#### GOAL OF THE EXERCISE:
Output only the lines from the start of the entries through the line holding "管理孩子上网的软件 (801, 1142)". Each line must match the original exactly.

#### RECORDS FOR THE TASK:

╭──

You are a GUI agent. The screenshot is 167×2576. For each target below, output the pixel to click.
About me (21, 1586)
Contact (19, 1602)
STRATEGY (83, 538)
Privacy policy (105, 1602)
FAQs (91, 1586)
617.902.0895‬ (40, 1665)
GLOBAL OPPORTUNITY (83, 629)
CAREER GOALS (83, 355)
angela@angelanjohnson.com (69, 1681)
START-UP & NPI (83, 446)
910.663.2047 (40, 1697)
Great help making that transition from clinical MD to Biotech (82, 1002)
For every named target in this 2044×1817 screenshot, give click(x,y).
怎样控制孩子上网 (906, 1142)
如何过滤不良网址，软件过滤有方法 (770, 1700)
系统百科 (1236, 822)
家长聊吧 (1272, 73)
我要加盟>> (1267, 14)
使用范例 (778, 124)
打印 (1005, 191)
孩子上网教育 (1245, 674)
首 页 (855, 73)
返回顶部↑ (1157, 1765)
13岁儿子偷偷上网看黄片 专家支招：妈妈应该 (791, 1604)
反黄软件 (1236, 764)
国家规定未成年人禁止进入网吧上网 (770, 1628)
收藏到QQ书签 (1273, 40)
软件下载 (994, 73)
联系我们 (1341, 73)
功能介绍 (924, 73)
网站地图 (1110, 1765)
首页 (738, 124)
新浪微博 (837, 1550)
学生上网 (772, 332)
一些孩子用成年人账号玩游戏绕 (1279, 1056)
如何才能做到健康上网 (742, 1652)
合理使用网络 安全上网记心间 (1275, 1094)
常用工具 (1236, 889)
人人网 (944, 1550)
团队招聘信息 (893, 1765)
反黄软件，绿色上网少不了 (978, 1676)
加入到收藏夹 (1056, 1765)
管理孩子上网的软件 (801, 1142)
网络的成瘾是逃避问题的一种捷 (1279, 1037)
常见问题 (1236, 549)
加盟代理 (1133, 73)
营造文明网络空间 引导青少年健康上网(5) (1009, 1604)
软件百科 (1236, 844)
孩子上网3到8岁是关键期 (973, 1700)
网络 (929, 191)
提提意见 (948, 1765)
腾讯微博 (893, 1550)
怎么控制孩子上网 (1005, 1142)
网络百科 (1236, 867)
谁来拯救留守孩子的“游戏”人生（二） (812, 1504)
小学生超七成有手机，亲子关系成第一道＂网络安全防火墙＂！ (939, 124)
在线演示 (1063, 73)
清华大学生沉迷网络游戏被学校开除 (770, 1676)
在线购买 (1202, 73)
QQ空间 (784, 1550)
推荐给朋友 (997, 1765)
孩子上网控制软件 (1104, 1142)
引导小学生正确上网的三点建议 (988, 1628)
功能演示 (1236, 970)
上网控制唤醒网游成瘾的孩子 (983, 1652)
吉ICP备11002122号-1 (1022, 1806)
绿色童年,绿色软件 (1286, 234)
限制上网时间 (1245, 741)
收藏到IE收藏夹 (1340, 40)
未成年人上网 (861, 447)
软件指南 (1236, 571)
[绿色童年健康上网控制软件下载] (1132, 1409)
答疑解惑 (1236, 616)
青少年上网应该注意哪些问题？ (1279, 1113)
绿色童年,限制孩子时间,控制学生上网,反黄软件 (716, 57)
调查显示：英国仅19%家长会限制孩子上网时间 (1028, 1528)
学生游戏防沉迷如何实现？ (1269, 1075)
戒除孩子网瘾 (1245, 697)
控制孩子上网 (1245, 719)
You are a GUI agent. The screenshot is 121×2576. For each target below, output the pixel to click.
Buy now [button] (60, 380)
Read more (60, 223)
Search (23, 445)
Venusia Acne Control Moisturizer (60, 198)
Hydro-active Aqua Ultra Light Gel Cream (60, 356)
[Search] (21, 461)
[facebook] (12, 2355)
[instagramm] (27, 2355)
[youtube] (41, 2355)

╰──

#### EXERCISE RESULT:
You are a GUI agent. The screenshot is 167×2576. For each target below, output the pixel to click.
About me (21, 1586)
Contact (19, 1602)
STRATEGY (83, 538)
Privacy policy (105, 1602)
FAQs (91, 1586)
617.902.0895‬ (40, 1665)
GLOBAL OPPORTUNITY (83, 629)
CAREER GOALS (83, 355)
angela@angelanjohnson.com (69, 1681)
START-UP & NPI (83, 446)
910.663.2047 (40, 1697)
Great help making that transition from clinical MD to Biotech (82, 1002)
For every named target in this 2044×1817 screenshot, give click(x,y).
怎样控制孩子上网 (906, 1142)
如何过滤不良网址，软件过滤有方法 (770, 1700)
系统百科 (1236, 822)
家长聊吧 (1272, 73)
我要加盟>> (1267, 14)
使用范例 (778, 124)
打印 (1005, 191)
孩子上网教育 (1245, 674)
首 页 (855, 73)
返回顶部↑ (1157, 1765)
13岁儿子偷偷上网看黄片 专家支招：妈妈应该 (791, 1604)
反黄软件 (1236, 764)
国家规定未成年人禁止进入网吧上网 (770, 1628)
收藏到QQ书签 (1273, 40)
软件下载 (994, 73)
联系我们 (1341, 73)
功能介绍 (924, 73)
网站地图 (1110, 1765)
首页 (738, 124)
新浪微博 (837, 1550)
学生上网 (772, 332)
一些孩子用成年人账号玩游戏绕 (1279, 1056)
如何才能做到健康上网 (742, 1652)
合理使用网络 安全上网记心间 (1275, 1094)
常用工具 (1236, 889)
人人网 (944, 1550)
团队招聘信息 (893, 1765)
反黄软件，绿色上网少不了 (978, 1676)
加入到收藏夹 (1056, 1765)
管理孩子上网的软件 (801, 1142)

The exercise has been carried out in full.